- TASK GOAL -
Copy out everything from the line containing "The height and" down to the line containing "click(x=799, y=412)", both ends included, keeping every character unchanged.

- DATA EXTRACT -
-------------------------

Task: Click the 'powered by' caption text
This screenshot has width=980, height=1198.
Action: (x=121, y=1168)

-------------------------

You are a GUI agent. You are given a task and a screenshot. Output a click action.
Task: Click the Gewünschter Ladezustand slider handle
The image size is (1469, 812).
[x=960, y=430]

-------------------------

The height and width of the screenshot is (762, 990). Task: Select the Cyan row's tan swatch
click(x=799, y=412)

-------------------------

- TASK ANSWER -
The height and width of the screenshot is (762, 990). Task: Select the Cyan row's tan swatch
click(x=799, y=412)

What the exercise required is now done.